The first step in the process is reading in the XML file and turning it into a ColdFusion XML Object:
<cfset parsedXML = xmlParse( rawXML )>
Basically, xmlParse() turns the XML into a nested series of arrays and structures. I can now manipulate the data using ColdFusion's array and structure functions.
Next, I need to think about what information I want to extract from the XML. In this case, I want each Mindmap element's name, along with its position in the XML hierarchy. By knowing its position, I can output the data later and format it to match the original hierarchy by indenting it, etc.
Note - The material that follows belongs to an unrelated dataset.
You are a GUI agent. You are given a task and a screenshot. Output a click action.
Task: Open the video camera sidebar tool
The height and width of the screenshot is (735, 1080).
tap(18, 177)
Now, I can start writing the recursive function itself. I call it recurseMindmapXML(), and it will take two arguments. The first is the path of the element inside the XML Object I want. The first time the function is called, this defaults to parsedxml.MindMapper.item, which is the path to the root element. As the function recursively calls itself, this path will change to reflect the position of the current element. The second argument is depth, meaning the current depth into the XML tree. This is zero when the function is first called, but it also will be updated as the recursion takes place.
The function itself is mainly a loop. You loop through the first element in the XML and capture its name, its depth into the XML tree, and its path in the XML Object. Then, the function looks to see whether the current element has any children. If it does, it recursively calls recurseMindmapXML() and passes updated arguments for the path and depth.
As you iterate through the XML elements, the depth always reflects how far down the XML tree you are. When depth gets back to zero and there are no more child elements to loop over, you know you are finished. The recursion ends and the final data is returned. In a recursive function, it is always critical that the recursion bottom out somewhere. Otherwise, the function will keep calling itself forever. Listing B shows the code for the recurseMindmapXML() function.
The function builds an array of structures. Each array element corresponds to an element from the XML tree, and each array's structure holds the element name, depth, and path. When executed against the sample Mindmap XML, the resulting array of structures looks like Figure B.
After the function runs, the XML data is in a format that can be easily manipulated or output by ColdFusion. For example, the code in Listing C would output each element's name, indented appropriately.
A simple recursion
This simple function is finished, and it does its job well. A nice benefit of using a function like this is that it is easy to modify. If you decide that other information is needed about each element (perhaps its parent), you can add it very quickly. The function can also be generalized to recurse through any type of XML, not just the Mindmap XML. This example should give you an idea of how useful recursive functions can be and how easy they are to create in ColdFusion.